- SpartanNash reported a 1.3% gain in net sales to $2.39 billion for this year’s first financial quarter, according to a release. The gain was driven by sales increases in the company’s wholesale and military distribution segments — 3.7% and 3.2%, respectively.
- Retail net sales declined $30 million from the year-ago period, to $566.2 million, as Spartan faces an increasingly competitive grocery environment. Same-store sales declined 2.2%.
- SpartanNash reported gross profits were 14.4% of sales compared to 15.2% in the same quarter last year. The company attributed this decline to the timing of supplier programs, a sales mix in its wholesales and military businesses, and retail investments.
SpartanNash’s earnings continue to reflect the realities of the food retail business. While stores remain pressured, wholesale operators are capitalizing on the disruption and growing their business.
Wholesaling continues to drive sales and volume gains for Spartan. The company’s Caito Foods division, which it purchased just over a year ago and which sources fresh produce and prepared foods, has integrated fully with its operations and begun delivering returns.
“With the management team and systems now in place at Caito, we are experiencing improved trends in both productivity and profitability,” David Staples, SpartanNash’s president and chief executive officer, said in a statement.

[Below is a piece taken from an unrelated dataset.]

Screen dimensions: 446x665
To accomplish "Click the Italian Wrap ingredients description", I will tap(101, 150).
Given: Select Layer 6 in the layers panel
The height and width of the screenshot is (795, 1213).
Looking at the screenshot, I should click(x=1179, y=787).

That division, which also includes a $32 million Fresh Kitchen facility that turns out prepared foods, should continue delivering sales growth for the company. But SpartanNash’s retail segment — as with fellow retailer-wholesaler Supervalu — continues to weigh on earnings. Unlike Supervalu, SpartanNash isn’t facing a proxy fight from an activist investor. But like Supervalu, it operates many traditional supermarkets in areas where large chains and differentiated formats are flexing their muscles.

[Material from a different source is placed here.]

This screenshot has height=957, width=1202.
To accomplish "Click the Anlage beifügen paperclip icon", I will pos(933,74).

SpartanNash has remodeled some stores and is closing underperforming locations. During this year’s first quarter, it closed three locations, and currently operates 142 stores compared to 153 a year ago. It’s also focusing on improving its product mix. Earlier this year, the company introduced a wide-ranging new private label line, Our Family, which includes staples like peanut butter and milk along with in-demand selections like Greek yogurt and sparkling water.
SpartanNash has also steadily built up its e-commerce business, with 58 stores across five states offering store pickup, and stores throughout its Grand Rapids, Michigan, home market now delivering groceries same-day.
The company’s retail stores have the added value of informing its wholesale service, making the sales losses sting a little less. However, if its new retail programs fail to gain traction, the division could become more of a hindrance than a help to its growing distribution business.